**Source information:**
● ● ● ● ● ● ●
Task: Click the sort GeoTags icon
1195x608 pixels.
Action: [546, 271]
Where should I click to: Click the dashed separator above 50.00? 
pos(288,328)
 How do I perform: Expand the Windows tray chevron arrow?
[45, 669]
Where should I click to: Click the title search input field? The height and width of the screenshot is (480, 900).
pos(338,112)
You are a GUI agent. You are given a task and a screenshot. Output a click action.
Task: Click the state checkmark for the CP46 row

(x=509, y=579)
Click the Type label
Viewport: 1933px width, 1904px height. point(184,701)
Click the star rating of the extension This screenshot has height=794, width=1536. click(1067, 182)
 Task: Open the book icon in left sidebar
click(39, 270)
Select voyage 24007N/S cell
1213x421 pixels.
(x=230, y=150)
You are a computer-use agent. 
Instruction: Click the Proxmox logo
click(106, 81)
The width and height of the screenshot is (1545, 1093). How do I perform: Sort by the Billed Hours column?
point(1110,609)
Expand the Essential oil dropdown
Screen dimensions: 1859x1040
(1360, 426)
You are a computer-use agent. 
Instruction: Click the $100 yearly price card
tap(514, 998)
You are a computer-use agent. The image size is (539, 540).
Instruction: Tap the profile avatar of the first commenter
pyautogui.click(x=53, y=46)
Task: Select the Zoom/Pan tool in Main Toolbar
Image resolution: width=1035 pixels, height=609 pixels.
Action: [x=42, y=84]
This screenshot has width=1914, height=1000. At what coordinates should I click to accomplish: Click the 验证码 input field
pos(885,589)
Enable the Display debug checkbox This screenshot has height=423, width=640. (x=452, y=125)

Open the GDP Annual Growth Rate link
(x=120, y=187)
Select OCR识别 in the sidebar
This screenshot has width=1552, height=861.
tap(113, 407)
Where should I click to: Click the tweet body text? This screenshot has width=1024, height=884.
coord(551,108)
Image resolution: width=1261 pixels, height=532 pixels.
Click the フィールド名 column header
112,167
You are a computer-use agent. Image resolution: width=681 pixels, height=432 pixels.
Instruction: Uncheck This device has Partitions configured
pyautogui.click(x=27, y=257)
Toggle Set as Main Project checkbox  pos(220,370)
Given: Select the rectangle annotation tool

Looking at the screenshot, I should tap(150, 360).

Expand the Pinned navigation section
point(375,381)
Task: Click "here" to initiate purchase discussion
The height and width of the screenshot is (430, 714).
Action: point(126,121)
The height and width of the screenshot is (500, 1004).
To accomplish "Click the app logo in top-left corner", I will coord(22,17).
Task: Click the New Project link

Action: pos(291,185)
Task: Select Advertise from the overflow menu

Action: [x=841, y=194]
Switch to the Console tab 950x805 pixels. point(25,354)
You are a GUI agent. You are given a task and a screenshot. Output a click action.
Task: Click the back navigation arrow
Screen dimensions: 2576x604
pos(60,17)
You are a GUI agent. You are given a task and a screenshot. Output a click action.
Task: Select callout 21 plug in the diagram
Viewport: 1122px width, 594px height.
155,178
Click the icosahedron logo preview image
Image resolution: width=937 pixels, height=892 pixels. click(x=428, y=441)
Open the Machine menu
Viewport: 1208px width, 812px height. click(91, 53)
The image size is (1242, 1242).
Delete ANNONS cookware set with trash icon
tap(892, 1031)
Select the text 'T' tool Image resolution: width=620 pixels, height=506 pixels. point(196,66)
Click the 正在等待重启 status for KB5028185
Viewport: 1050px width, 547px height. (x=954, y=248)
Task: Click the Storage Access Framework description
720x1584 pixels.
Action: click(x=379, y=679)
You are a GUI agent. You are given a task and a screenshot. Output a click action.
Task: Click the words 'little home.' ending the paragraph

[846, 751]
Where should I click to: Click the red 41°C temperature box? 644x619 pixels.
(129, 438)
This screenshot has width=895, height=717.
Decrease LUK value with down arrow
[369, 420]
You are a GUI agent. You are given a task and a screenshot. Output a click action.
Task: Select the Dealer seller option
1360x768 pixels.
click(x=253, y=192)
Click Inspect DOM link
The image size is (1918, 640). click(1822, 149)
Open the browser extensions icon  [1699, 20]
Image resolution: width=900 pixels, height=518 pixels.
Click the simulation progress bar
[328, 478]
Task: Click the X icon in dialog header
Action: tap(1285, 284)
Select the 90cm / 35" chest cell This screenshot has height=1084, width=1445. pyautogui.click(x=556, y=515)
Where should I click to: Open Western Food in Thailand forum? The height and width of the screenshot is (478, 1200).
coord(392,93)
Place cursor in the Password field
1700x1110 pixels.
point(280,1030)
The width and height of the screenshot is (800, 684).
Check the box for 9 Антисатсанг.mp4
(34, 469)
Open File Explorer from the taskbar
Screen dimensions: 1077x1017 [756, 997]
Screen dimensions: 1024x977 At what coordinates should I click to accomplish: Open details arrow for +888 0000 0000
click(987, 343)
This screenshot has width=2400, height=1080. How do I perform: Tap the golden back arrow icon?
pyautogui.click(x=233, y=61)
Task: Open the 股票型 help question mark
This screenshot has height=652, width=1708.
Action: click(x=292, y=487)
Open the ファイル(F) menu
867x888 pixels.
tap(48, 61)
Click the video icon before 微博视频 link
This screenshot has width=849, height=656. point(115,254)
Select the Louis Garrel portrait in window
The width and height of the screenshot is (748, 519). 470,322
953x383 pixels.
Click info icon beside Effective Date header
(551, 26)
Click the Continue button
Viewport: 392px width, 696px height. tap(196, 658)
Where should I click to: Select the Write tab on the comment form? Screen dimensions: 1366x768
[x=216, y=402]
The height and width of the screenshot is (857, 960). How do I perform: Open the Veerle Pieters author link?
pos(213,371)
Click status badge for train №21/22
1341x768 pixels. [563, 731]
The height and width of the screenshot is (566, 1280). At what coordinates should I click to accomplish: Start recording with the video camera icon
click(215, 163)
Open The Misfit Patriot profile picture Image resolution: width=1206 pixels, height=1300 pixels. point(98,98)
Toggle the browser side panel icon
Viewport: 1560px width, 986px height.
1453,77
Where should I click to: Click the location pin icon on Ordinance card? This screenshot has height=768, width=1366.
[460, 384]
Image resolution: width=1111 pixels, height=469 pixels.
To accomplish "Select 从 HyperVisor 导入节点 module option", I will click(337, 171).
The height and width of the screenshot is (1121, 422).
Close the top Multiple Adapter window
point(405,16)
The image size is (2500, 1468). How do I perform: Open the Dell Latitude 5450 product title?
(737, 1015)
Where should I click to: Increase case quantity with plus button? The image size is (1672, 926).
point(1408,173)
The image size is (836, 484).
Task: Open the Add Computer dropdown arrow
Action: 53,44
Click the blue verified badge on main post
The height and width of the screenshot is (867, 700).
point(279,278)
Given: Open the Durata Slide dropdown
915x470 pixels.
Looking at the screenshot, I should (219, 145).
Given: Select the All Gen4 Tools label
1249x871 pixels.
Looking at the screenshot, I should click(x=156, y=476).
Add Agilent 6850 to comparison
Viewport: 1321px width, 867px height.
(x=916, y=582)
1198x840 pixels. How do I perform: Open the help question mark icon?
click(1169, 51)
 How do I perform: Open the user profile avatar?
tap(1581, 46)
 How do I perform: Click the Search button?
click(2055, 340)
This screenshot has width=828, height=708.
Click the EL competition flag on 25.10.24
● ● ● ● ● ● ●
**Description of the task:**
Each record is to be retyped exactly as it appears.

**Solution:**
Task: Click the sort GeoTags icon
1195x608 pixels.
Action: [546, 271]
Where should I click to: Click the dashed separator above 50.00? 
pos(288,328)
 How do I perform: Expand the Windows tray chevron arrow?
[45, 669]
Where should I click to: Click the title search input field? The height and width of the screenshot is (480, 900).
pos(338,112)
You are a GUI agent. You are given a task and a screenshot. Output a click action.
Task: Click the state checkmark for the CP46 row

(x=509, y=579)
Click the Type label
Viewport: 1933px width, 1904px height. point(184,701)
Click the star rating of the extension This screenshot has height=794, width=1536. click(1067, 182)
 Task: Open the book icon in left sidebar
click(39, 270)
Select voyage 24007N/S cell
1213x421 pixels.
(x=230, y=150)
You are a computer-use agent. 
Instruction: Click the Proxmox logo
click(106, 81)
The width and height of the screenshot is (1545, 1093). How do I perform: Sort by the Billed Hours column?
point(1110,609)
Expand the Essential oil dropdown
Screen dimensions: 1859x1040
(1360, 426)
You are a computer-use agent. 
Instruction: Click the $100 yearly price card
tap(514, 998)
You are a computer-use agent. The image size is (539, 540).
Instruction: Tap the profile avatar of the first commenter
pyautogui.click(x=53, y=46)
Task: Select the Zoom/Pan tool in Main Toolbar
Image resolution: width=1035 pixels, height=609 pixels.
Action: [x=42, y=84]
This screenshot has width=1914, height=1000. At what coordinates should I click to accomplish: Click the 验证码 input field
pos(885,589)
Enable the Display debug checkbox This screenshot has height=423, width=640. (x=452, y=125)

Open the GDP Annual Growth Rate link
(x=120, y=187)
Select OCR识别 in the sidebar
This screenshot has width=1552, height=861.
tap(113, 407)
Where should I click to: Click the tweet body text? This screenshot has width=1024, height=884.
coord(551,108)
Image resolution: width=1261 pixels, height=532 pixels.
Click the フィールド名 column header
112,167
You are a computer-use agent. Image resolution: width=681 pixels, height=432 pixels.
Instruction: Uncheck This device has Partitions configured
pyautogui.click(x=27, y=257)
Toggle Set as Main Project checkbox  pos(220,370)
Given: Select the rectangle annotation tool

Looking at the screenshot, I should tap(150, 360).

Expand the Pinned navigation section
point(375,381)
Task: Click "here" to initiate purchase discussion
The height and width of the screenshot is (430, 714).
Action: point(126,121)
The height and width of the screenshot is (500, 1004).
To accomplish "Click the app logo in top-left corner", I will coord(22,17).
Task: Click the New Project link

Action: pos(291,185)
Task: Select Advertise from the overflow menu

Action: [x=841, y=194]
Switch to the Console tab 950x805 pixels. point(25,354)
You are a GUI agent. You are given a task and a screenshot. Output a click action.
Task: Click the back navigation arrow
Screen dimensions: 2576x604
pos(60,17)
You are a GUI agent. You are given a task and a screenshot. Output a click action.
Task: Select callout 21 plug in the diagram
Viewport: 1122px width, 594px height.
155,178
Click the icosahedron logo preview image
Image resolution: width=937 pixels, height=892 pixels. click(x=428, y=441)
Open the Machine menu
Viewport: 1208px width, 812px height. click(91, 53)
The image size is (1242, 1242).
Delete ANNONS cookware set with trash icon
tap(892, 1031)
Select the text 'T' tool Image resolution: width=620 pixels, height=506 pixels. point(196,66)
Click the 正在等待重启 status for KB5028185
Viewport: 1050px width, 547px height. (x=954, y=248)
Task: Click the Storage Access Framework description
720x1584 pixels.
Action: click(x=379, y=679)
You are a GUI agent. You are given a task and a screenshot. Output a click action.
Task: Click the words 'little home.' ending the paragraph

[846, 751]
Where should I click to: Click the red 41°C temperature box? 644x619 pixels.
(129, 438)
This screenshot has width=895, height=717.
Decrease LUK value with down arrow
[369, 420]
You are a GUI agent. You are given a task and a screenshot. Output a click action.
Task: Select the Dealer seller option
1360x768 pixels.
click(x=253, y=192)
Click Inspect DOM link
The image size is (1918, 640). click(1822, 149)
Open the browser extensions icon  [1699, 20]
Image resolution: width=900 pixels, height=518 pixels.
Click the simulation progress bar
[328, 478]
Task: Click the X icon in dialog header
Action: tap(1285, 284)
Select the 90cm / 35" chest cell This screenshot has height=1084, width=1445. pyautogui.click(x=556, y=515)
Where should I click to: Open Western Food in Thailand forum? The height and width of the screenshot is (478, 1200).
coord(392,93)
Place cursor in the Password field
1700x1110 pixels.
point(280,1030)
The width and height of the screenshot is (800, 684).
Check the box for 9 Антисатсанг.mp4
(34, 469)
Open File Explorer from the taskbar
Screen dimensions: 1077x1017 [756, 997]
Screen dimensions: 1024x977 At what coordinates should I click to accomplish: Open details arrow for +888 0000 0000
click(987, 343)
This screenshot has width=2400, height=1080. How do I perform: Tap the golden back arrow icon?
pyautogui.click(x=233, y=61)
Task: Open the 股票型 help question mark
This screenshot has height=652, width=1708.
Action: click(x=292, y=487)
Open the ファイル(F) menu
867x888 pixels.
tap(48, 61)
Click the video icon before 微博视频 link
This screenshot has width=849, height=656. point(115,254)
Select the Louis Garrel portrait in window
The width and height of the screenshot is (748, 519). 470,322
953x383 pixels.
Click info icon beside Effective Date header
(551, 26)
Click the Continue button
Viewport: 392px width, 696px height. tap(196, 658)
Where should I click to: Select the Write tab on the comment form? Screen dimensions: 1366x768
[x=216, y=402]
The height and width of the screenshot is (857, 960). How do I perform: Open the Veerle Pieters author link?
pos(213,371)
Click status badge for train №21/22
1341x768 pixels. [563, 731]
The height and width of the screenshot is (566, 1280). At what coordinates should I click to accomplish: Start recording with the video camera icon
click(215, 163)
Open The Misfit Patriot profile picture Image resolution: width=1206 pixels, height=1300 pixels. point(98,98)
Toggle the browser side panel icon
Viewport: 1560px width, 986px height.
1453,77
Where should I click to: Click the location pin icon on Ordinance card? This screenshot has height=768, width=1366.
[460, 384]
Image resolution: width=1111 pixels, height=469 pixels.
To accomplish "Select 从 HyperVisor 导入节点 module option", I will click(337, 171).
The height and width of the screenshot is (1121, 422).
Close the top Multiple Adapter window
point(405,16)
The image size is (2500, 1468). How do I perform: Open the Dell Latitude 5450 product title?
(737, 1015)
Where should I click to: Increase case quantity with plus button? The image size is (1672, 926).
point(1408,173)
The image size is (836, 484).
Task: Open the Add Computer dropdown arrow
Action: 53,44
Click the blue verified badge on main post
The height and width of the screenshot is (867, 700).
point(279,278)
Given: Open the Durata Slide dropdown
915x470 pixels.
Looking at the screenshot, I should (219, 145).
Given: Select the All Gen4 Tools label
1249x871 pixels.
Looking at the screenshot, I should click(x=156, y=476).
Add Agilent 6850 to comparison
Viewport: 1321px width, 867px height.
(x=916, y=582)
1198x840 pixels. How do I perform: Open the help question mark icon?
click(1169, 51)
 How do I perform: Open the user profile avatar?
tap(1581, 46)
 How do I perform: Click the Search button?
click(2055, 340)
This screenshot has width=828, height=708.
Click the EL competition flag on 25.10.24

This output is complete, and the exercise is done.